> Dataset rows
---

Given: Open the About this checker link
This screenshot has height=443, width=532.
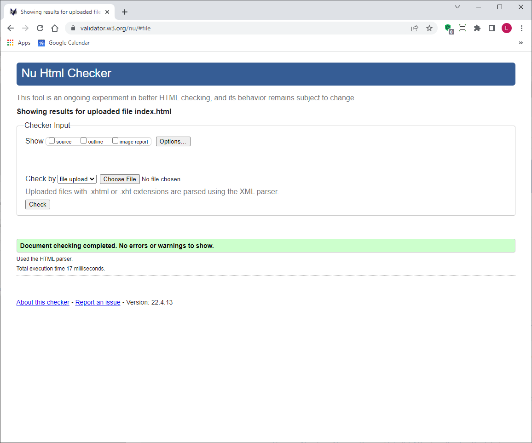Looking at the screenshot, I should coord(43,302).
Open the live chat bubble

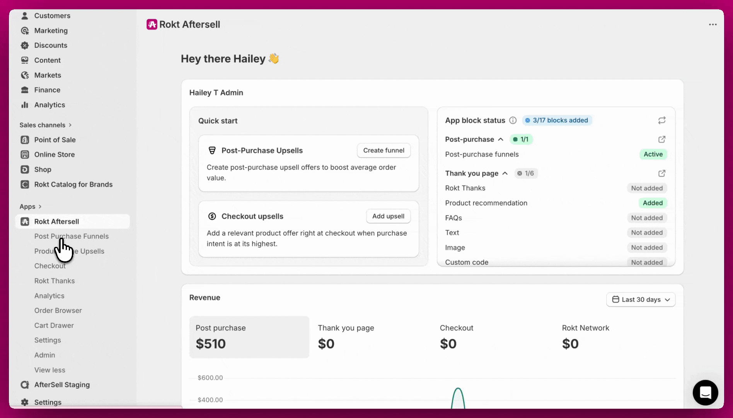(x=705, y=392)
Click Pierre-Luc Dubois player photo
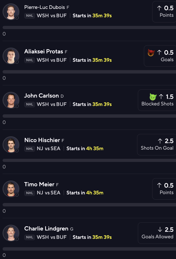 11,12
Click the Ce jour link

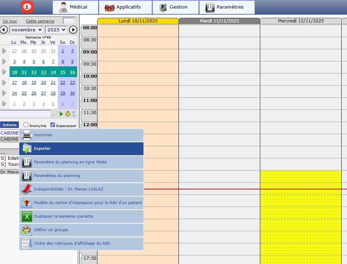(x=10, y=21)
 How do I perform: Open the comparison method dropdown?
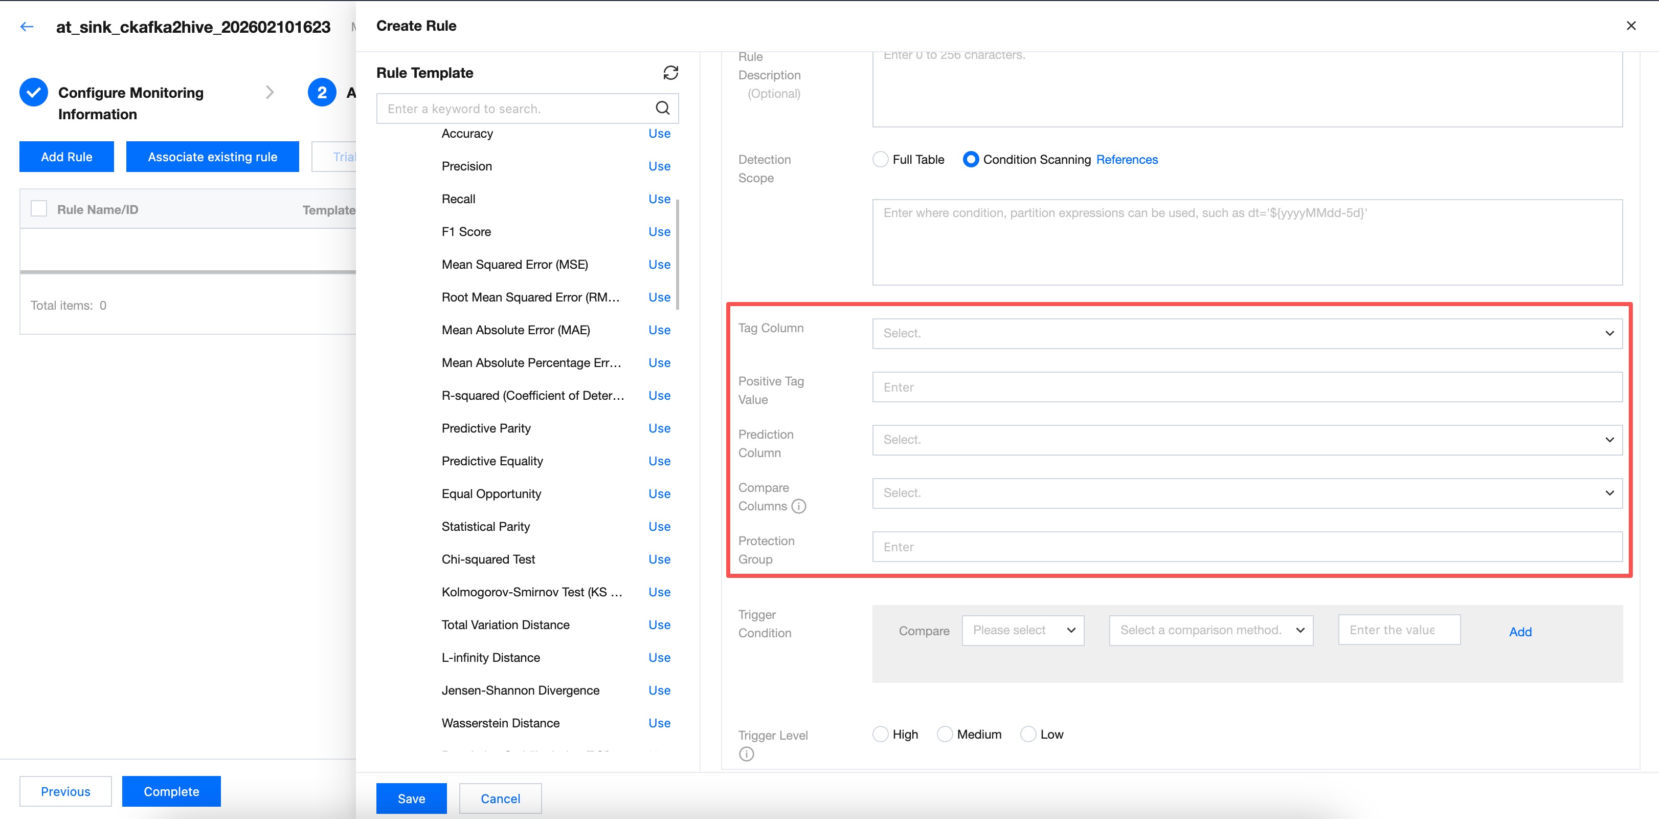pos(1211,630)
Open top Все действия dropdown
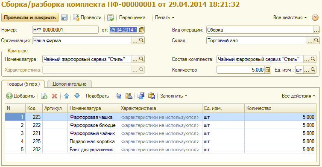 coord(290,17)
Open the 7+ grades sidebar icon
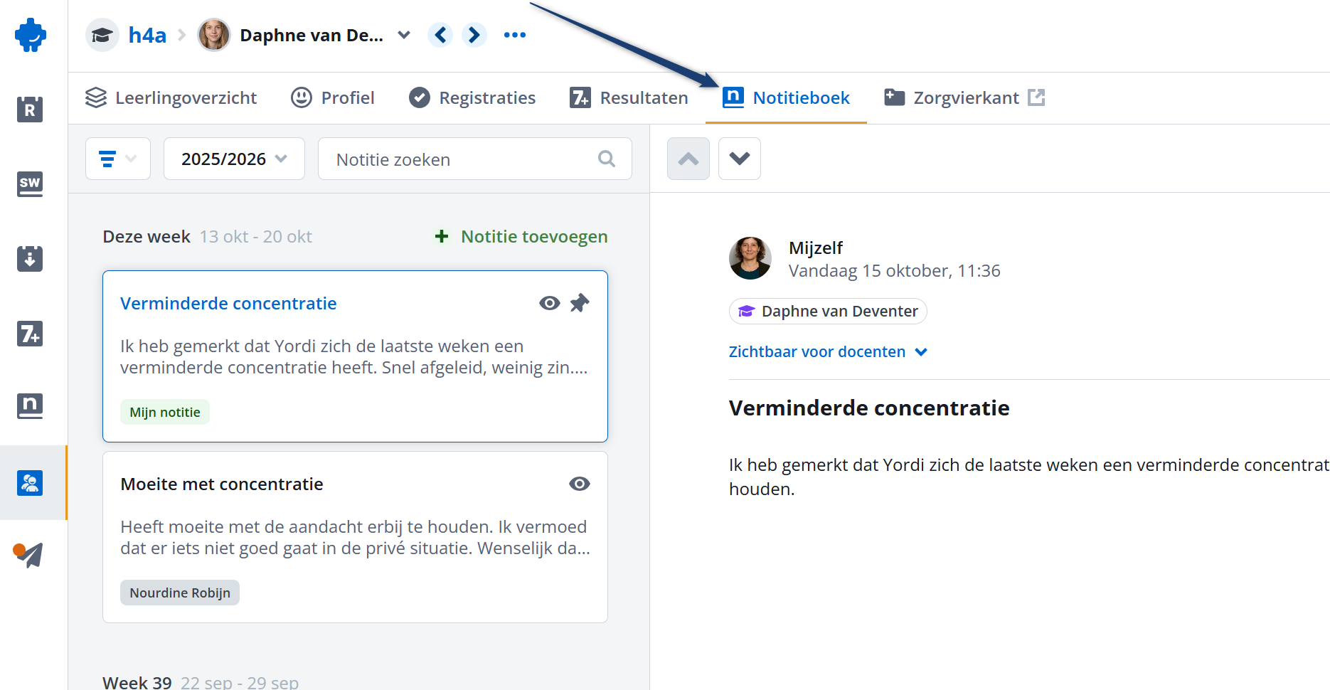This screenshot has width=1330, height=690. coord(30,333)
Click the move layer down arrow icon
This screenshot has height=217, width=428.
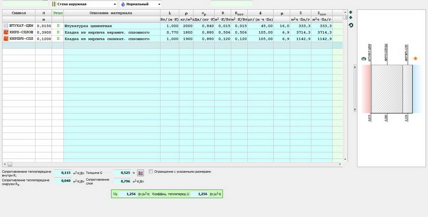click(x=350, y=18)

---

> Problem details
Convert the records above into a Markdown table with two columns, Row and Line. Give each non-blank line its own numbered row and leave the pictures out.

> Correct result
| Row | Line |
|---|---|
| 1 | Given: Open the About this checker link |
| 2 | This screenshot has height=443, width=532. |
| 3 | Looking at the screenshot, I should coord(43,302). |
| 4 | Open the live chat bubble |
| 5 | (x=705, y=392) |
| 6 | Click Pierre-Luc Dubois player photo |
| 7 |  11,12 |
| 8 | Click the Ce jour link |
| 9 | (x=10, y=21) |
| 10 |  How do I perform: Open the comparison method dropdown? |
| 11 | pos(1211,630) |
| 12 | Open top Все действия dropdown |
| 13 |  coord(290,17) |
| 14 | Open the 7+ grades sidebar icon |
| 15 | This screenshot has width=1330, height=690. coord(30,333) |
| 16 | Click the move layer down arrow icon |
| 17 | This screenshot has height=217, width=428. |
| 18 | click(x=350, y=18) |